Initially, Rayovac grappled with the idea of a big bang implementation vs. a phased implementation, Ridlehoover said. But it was clear that given the time frame they were committed to, “we needed to do the big bang implementation.”

That said, “we were very much afraid of putting our entire business at risk with one implementation,” he added.

The team looked at the facts. A mainframe system supported U.S. operations and an AS/400 ran the Canadian operation, which was only a small subset of the total North American business.

“From a risk analysis standpoint it became very clear to us that if we would concentrate on implementing SAP for our Canadian operation we could have more resources focused on it. We didn’t have any manufacturing there so it was less complicated from a total big bang impact and we could get some success under our belt,” Ridlehoover explained.

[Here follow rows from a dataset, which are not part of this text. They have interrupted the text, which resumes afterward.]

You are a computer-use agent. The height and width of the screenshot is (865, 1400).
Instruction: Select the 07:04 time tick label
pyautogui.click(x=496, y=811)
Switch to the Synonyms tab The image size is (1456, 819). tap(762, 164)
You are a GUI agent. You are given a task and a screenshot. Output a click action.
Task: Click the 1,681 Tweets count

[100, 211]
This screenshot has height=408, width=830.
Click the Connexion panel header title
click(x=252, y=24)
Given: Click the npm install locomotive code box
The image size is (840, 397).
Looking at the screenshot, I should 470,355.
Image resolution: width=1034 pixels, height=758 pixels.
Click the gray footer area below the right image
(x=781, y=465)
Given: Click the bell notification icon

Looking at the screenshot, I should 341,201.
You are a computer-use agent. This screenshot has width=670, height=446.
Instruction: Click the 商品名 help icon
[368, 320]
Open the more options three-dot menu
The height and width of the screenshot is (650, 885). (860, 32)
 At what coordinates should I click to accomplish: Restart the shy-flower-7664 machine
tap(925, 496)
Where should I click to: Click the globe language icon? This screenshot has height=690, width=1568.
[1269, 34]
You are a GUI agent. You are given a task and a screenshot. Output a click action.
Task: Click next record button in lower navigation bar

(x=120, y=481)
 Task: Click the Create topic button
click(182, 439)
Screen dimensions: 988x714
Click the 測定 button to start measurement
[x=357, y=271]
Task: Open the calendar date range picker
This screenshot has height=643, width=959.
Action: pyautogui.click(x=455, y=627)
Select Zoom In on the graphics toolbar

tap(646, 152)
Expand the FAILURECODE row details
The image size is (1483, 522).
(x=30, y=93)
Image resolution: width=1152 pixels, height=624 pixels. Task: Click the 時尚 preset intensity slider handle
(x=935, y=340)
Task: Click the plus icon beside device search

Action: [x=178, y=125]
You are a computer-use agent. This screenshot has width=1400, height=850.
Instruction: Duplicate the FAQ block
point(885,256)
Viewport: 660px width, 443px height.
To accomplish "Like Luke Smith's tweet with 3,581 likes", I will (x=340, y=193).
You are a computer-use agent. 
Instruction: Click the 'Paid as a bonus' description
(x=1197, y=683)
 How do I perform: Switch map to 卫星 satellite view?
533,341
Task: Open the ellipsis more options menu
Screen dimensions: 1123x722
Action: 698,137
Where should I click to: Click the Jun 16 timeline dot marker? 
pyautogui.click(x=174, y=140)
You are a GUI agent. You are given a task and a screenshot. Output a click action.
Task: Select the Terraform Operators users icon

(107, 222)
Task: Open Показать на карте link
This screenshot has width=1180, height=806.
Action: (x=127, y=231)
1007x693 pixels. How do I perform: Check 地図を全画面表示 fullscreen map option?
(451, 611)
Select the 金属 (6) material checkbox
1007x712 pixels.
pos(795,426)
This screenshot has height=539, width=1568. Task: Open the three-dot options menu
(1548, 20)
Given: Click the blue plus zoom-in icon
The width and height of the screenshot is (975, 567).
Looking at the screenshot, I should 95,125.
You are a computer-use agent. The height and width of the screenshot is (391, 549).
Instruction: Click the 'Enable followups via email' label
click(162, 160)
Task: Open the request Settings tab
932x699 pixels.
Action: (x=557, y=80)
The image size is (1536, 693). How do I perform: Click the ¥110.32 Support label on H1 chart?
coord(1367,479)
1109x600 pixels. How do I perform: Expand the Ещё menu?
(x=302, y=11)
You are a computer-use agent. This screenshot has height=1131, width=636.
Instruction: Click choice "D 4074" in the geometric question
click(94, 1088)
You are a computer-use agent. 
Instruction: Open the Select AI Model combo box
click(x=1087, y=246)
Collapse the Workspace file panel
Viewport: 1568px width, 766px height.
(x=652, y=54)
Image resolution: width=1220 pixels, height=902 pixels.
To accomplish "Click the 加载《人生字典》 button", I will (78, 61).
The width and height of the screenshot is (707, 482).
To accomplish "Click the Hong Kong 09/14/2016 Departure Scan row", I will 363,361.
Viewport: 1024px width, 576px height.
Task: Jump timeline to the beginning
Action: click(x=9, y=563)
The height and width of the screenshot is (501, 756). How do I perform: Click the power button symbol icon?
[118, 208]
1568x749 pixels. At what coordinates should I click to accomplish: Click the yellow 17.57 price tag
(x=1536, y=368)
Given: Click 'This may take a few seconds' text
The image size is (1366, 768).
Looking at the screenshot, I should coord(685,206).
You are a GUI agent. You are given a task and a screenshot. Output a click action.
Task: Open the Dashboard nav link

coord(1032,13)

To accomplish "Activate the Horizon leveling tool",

The project, which would see a complete SAP implementation, including SAP Financials, SAP Materials Management, SAP Production Planning and SAP Sales and Distribution, in under 14 months, began with extensive planning in February 1998.

As part of the AcceleratedSAP (ASAP) methodology, a project team of 30-plus individuals began doing blueprints, configurations, and integration testing for all of North America, which included eight Rayovac sites in the U.S. and one in Canada. Once that was complete, they were ready for the Canadian implementation.

Mary Uhen, consulting manager for Chicago-based SAP America Inc. and then project manager for the Rayovac implementation, said the testing had to take into account certain Canadian nuances, such as taxes and both English and French languages.

Though originally scheduled for December 1, 1998, the launch was pushed back to March 1,1999, allowing more time for the configuration phase, said Moira Menninga, sales operations manager for Rayovac Canada Inc. in Mississauga, Ont.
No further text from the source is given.